Scene: Fall 2021. I am accepted as a member of the Prichard Committee Teacher Fellows. I am tasked with researching and completing an action research project.  I decide I need to dig into the #ungrading movement. What is the best way to assess student learning? Teaching through a pandemic boiled the problems I have with traditional grading to the surface. I have many questions:

  • What do grades mean?
  • Does the grade actually reflect the amount or depth of content covered?
  • Are students being rewarded for “playing school” well?
  • Do students want grading practices to change?
  • How much authority to change my grading practices do I have when grades are tied to scholarship money? To school policy?

I am not the only stakeholder in this process. So I asked my students, in an ideal world, what would grading look like? They told me:

  • I would like school to highlight what you’re good at and focus on teaching you more about that so your individual role in society would be something more unique than what it usually is
  • I would rather it be on participation and small quizzes rather than big tests because they kind of freak me out.
  • Certain things come into account while grading. Some people do really well in classwork and homework but not tests.
  • I think that if test grade equaled only a little more points than a regular assignment that would make tests less stressful and it wouldn’t be absolutely detrimental to our grades.
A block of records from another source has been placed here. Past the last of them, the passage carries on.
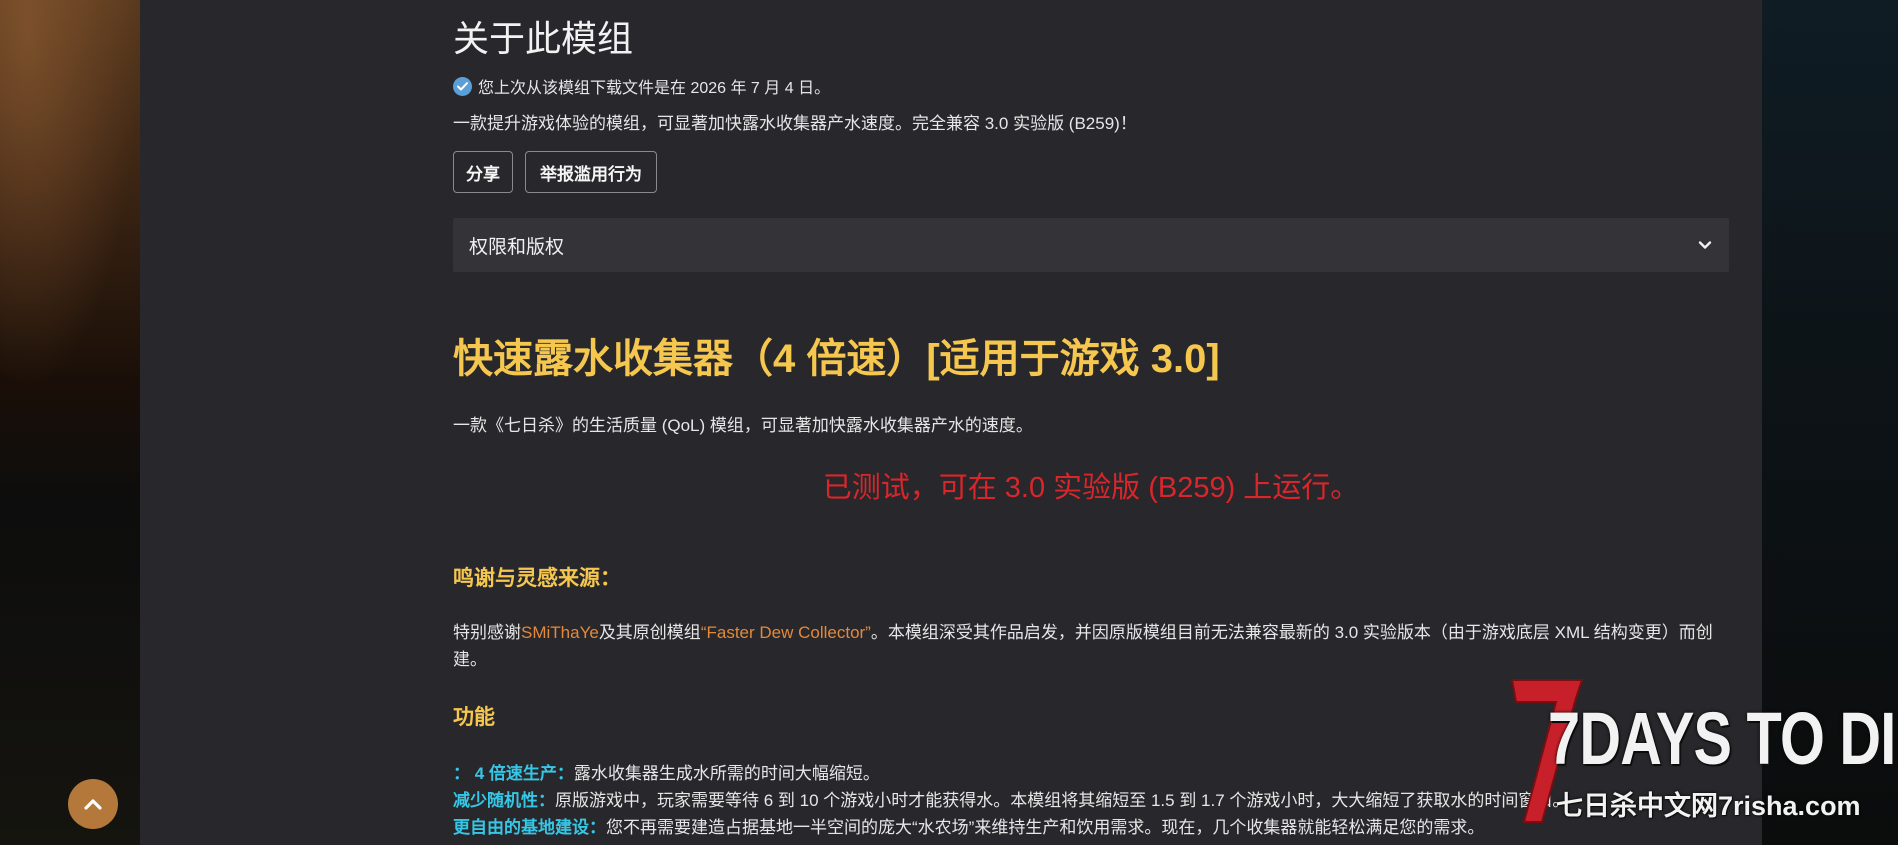  What do you see at coordinates (530, 828) in the screenshot?
I see `feature-key: 更自由的基地建设：` at bounding box center [530, 828].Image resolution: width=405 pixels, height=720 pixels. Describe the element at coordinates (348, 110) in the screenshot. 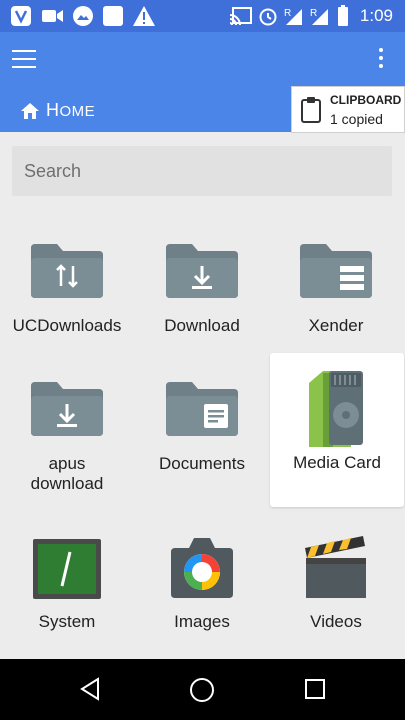

I see `clipboard-panel: CLIPBOARD 1 copied` at that location.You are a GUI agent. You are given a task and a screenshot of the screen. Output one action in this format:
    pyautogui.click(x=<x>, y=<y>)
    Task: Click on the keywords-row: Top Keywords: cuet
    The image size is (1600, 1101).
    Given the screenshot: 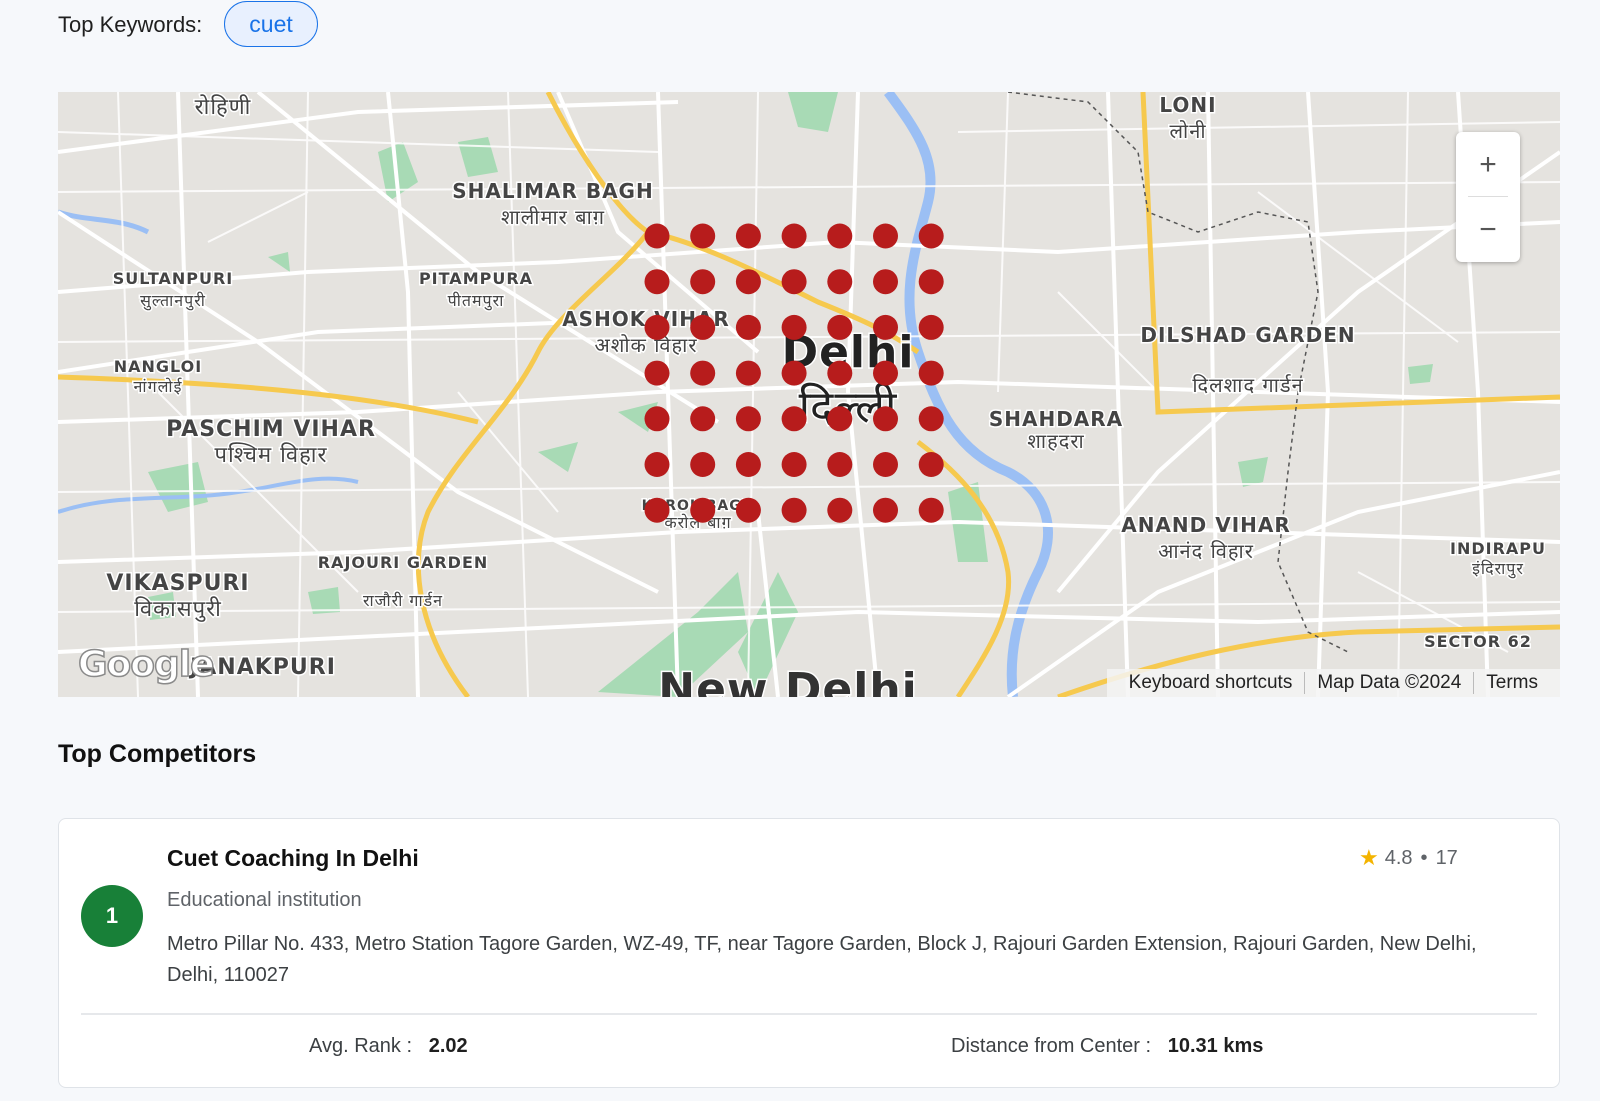 What is the action you would take?
    pyautogui.click(x=188, y=25)
    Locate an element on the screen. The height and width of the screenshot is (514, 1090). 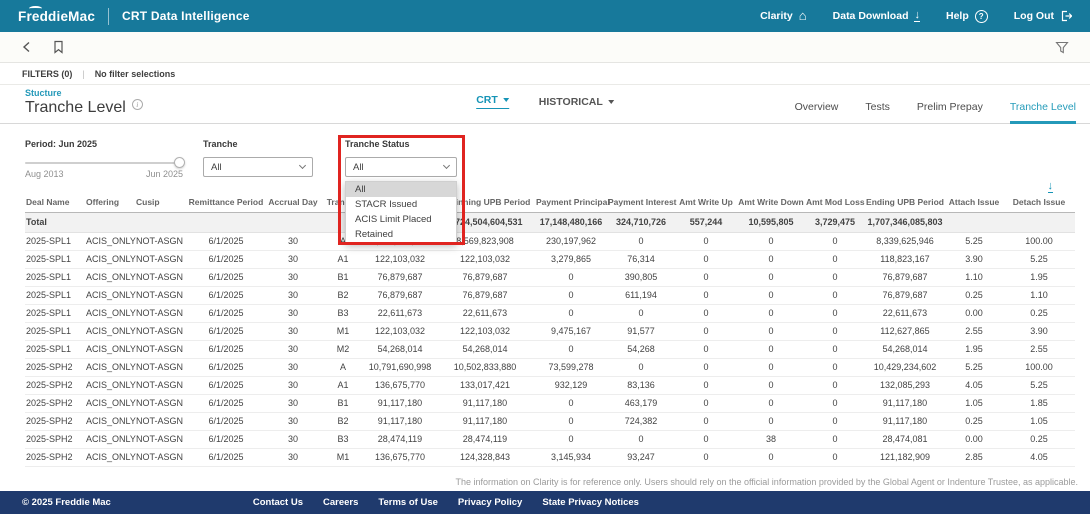
column-header: Remittance Period is located at coordinates (226, 202).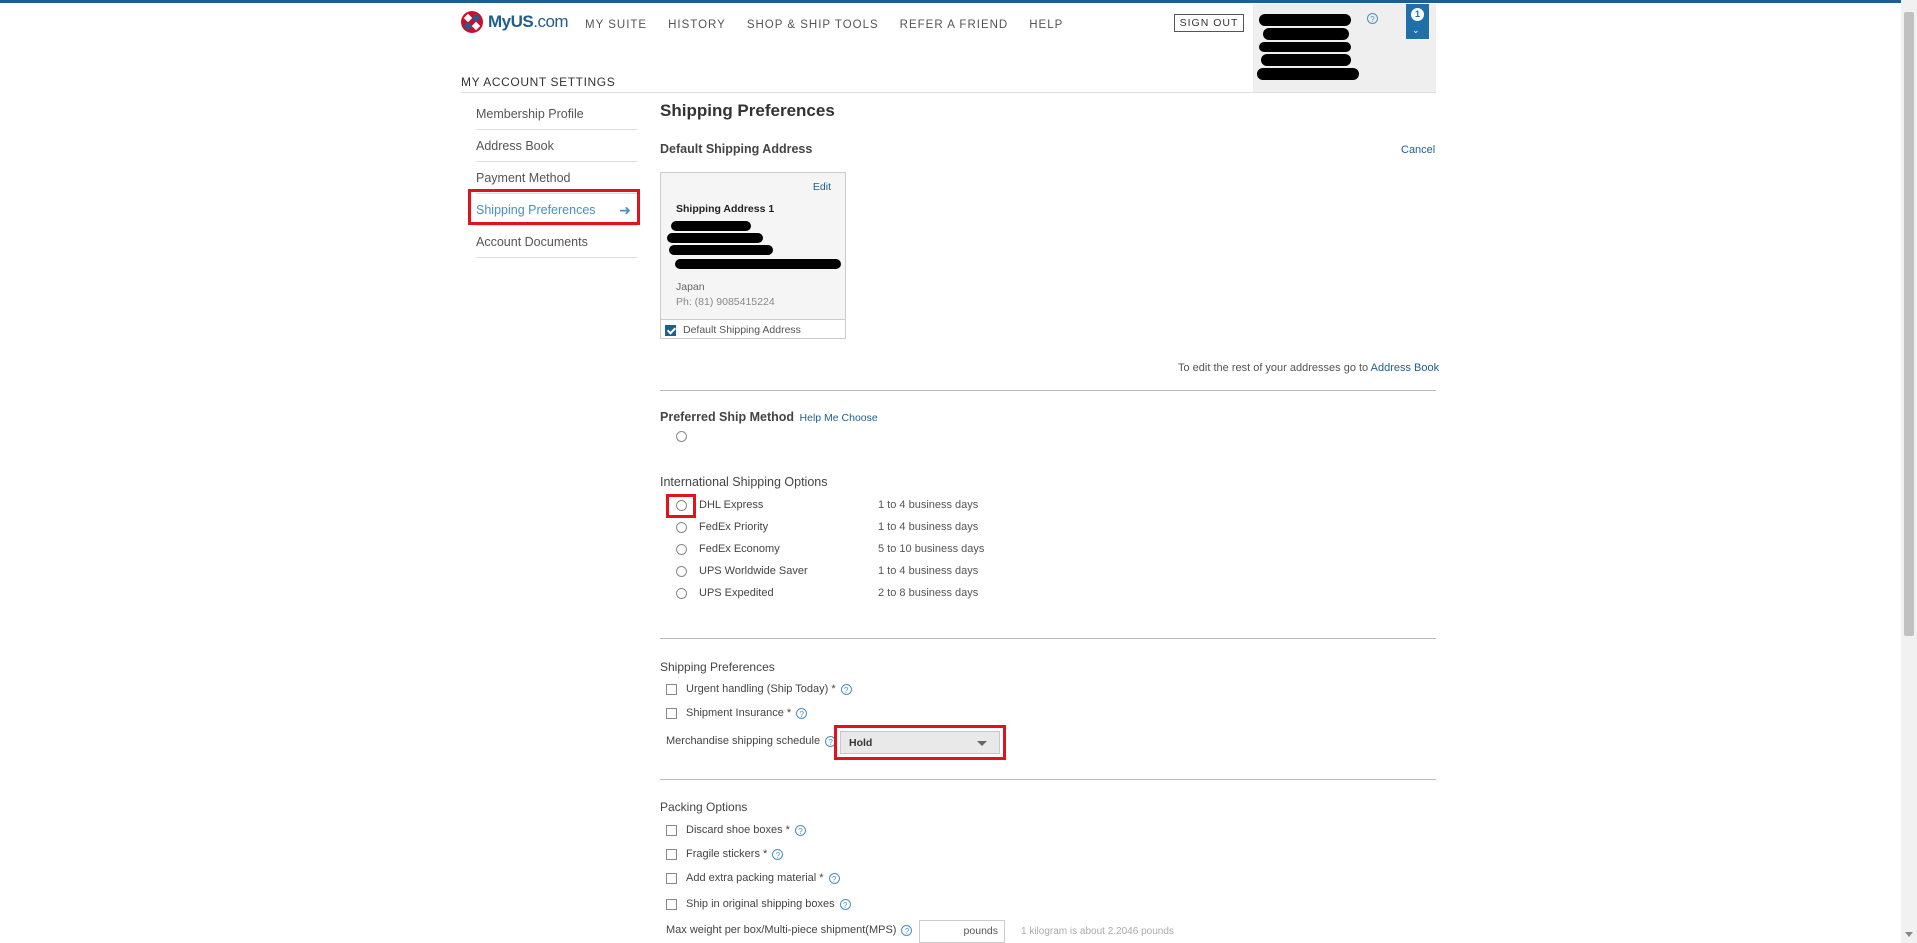 The image size is (1917, 943). Describe the element at coordinates (736, 593) in the screenshot. I see `option-name: UPS Expedited` at that location.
I don’t think a kid should fail based on if they did bad on a test as long as they can prove they are able to do the work.
  • I feel like once we are all out of school, and are out in the world, we’re going to realize that there isn’t always one right answer and we have to cooperate with each other instead of getting one personal evaluation, so in an ideal world I don’t think we should be graded, it’s not preparing us for the real world.
  • I believe the letter grading system makes the school system school much less helpful to everyone who is in it. The system makes it to where most people are much less interested in what is being taught and more interested in getting a good grade, and they don’t go together. Most will just cheat or listen just long enough to do the assignments, then forget the information they just “learned”. It doesn’t give any reason to go deeper than than the basic info given to get a good grade.

Scene: Fall 2022. My students and I collaborate and design an authentic, meaningful way to assess their learning. It will look different and evolve throughout the year but here are a couple guideposts that will be essential:

  • Student Self-reflections 2-3 times throughout the year. These will probably become less structured as students get a handle on the new process.
  • These self-reflections will be an open dialogue about their learning and what grade they think their learning represents.
  • Student created rubrics, portfolios, grade contracts, process conferences are all ideas that students and I work through as we figure out how to best measure the learning happening in the classroom.

I teach, and students learn.

Author

Carly Baldwin, NBCT, teaches at Boyd County High School and has taught Chemistry for 14 years. She is passionate about developing teacher leadership demonstrated by her involvement in the Hope Street Group and Classroom Teachers Enacting Positive Solutions (CTEPS). She loves to backpack and canoe camp with her husband, Brian. Baldwin is a 2021-22 Prichard Committee Teacher Fellow.